| I'd love to hear Chomsky's reaction to this stuff (or someone in his camp on the Chomsky vs. Norvig debate [0]). My understanding is that Chomsky was against statistical approaches to AI, as being scientifically un-useful - eventual dead ends, which would reach a certain accuracy, and plateau - as opposed to the purer logic/grammar approaches, which reductionistically/generatively decompose things into constituent parts, in some interpretable way, which is hence more scientifically valuable, and composable - easier to build on. But now we're seeing these very successful blended approaches, where you've got a grammatical search, which is reductionist, and produces an interpretable factoring of the sentence - but its guided by a massive (comparatively uninterpretable) neural net. It's like AlphaGo - which is still doing search, in a very structured, rule based, reductionist way - but leveraging the more black-box statistical neural network to make the search actually efficient, and qualitatively more useful. Is this an emerging paradigm? I used to have a lot of sympathy for the Compsky argument, and thought Norvig et al. [the machine learning community] could be accused of talking up a more prosaic 'applied ML' agenda into being more scientifically worthwhile than it actually was. But I think systems like this are evidence that gradual, incremental, improvement of working statistical systems, can eventually yield more powerful reductionist/logical systems overall.
I'd love to hear an opposing perspective from someone in the Chomsky camp, in the context of systems like this.
(Which I am hopefully not strawmanning here.) [0]Norvig's article: http://norvig.com/chomsky.html |
See e.g. http://visl.sdu.dk/~eckhard/pdf/TIL2006.pdf which gets 99% on POS and 96% on syntax function assignment – Constraint Grammar parsers are the state of the art of rule-based systems, and the well-developed ones beat statistical systems. CG's are also multitaggers – they don't assume a word has to have only one reading, it might actually be ambiguous, and in that case it shouldn't be further disambiguated (that's why they use F-scores instead of plain "accuracy").

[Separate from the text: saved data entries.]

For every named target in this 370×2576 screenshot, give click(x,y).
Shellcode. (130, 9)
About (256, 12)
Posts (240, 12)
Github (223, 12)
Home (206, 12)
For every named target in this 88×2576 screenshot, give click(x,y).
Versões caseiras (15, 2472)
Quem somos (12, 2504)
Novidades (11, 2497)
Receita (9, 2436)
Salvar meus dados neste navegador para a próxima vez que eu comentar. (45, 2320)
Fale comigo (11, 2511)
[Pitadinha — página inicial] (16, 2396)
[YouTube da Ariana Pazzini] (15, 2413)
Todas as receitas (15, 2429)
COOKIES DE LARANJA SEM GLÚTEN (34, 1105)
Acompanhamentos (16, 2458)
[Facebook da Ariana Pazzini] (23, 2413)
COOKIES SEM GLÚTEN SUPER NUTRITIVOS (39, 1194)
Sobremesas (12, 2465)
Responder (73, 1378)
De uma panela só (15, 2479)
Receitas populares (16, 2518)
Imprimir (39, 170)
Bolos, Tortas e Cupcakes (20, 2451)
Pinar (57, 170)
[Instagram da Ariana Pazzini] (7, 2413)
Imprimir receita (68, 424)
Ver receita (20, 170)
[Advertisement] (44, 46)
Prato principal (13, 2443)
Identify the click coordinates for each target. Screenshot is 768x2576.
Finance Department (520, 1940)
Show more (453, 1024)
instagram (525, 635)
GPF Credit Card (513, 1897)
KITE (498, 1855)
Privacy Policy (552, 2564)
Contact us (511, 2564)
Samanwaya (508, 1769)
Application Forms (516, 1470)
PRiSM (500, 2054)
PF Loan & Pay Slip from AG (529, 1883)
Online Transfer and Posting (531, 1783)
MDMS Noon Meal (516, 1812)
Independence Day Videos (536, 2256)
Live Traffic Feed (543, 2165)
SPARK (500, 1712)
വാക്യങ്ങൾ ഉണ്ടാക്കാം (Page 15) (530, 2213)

CG's also require manual work, so it's not like you can download a corpus an unsupervisedly learn everything; but on the other hand, for what languages in the world do you have a large enough data set to unsupervisedly learn a good model? And for what training methods can you even get good models from unlabeled data? The set of languages for which there are large annotated corpora (especially treebanks) is even smaller … So CG's are also heavily used for lesser-resourced languages (typically in combination with finite state transducers for morphological analysis), where the lack of training data means it's a lot more cost-effective to write rules (and turn existing dictionaries into machine-readable FST's) than it is to create annotated training data (which would often involve OCR-ing texts, introducing yet another error source). CG writers still tend to have a very empirical mindset – no toy sentences like "put the cone on the block", but continual testing on any real-world text they can get their hands on.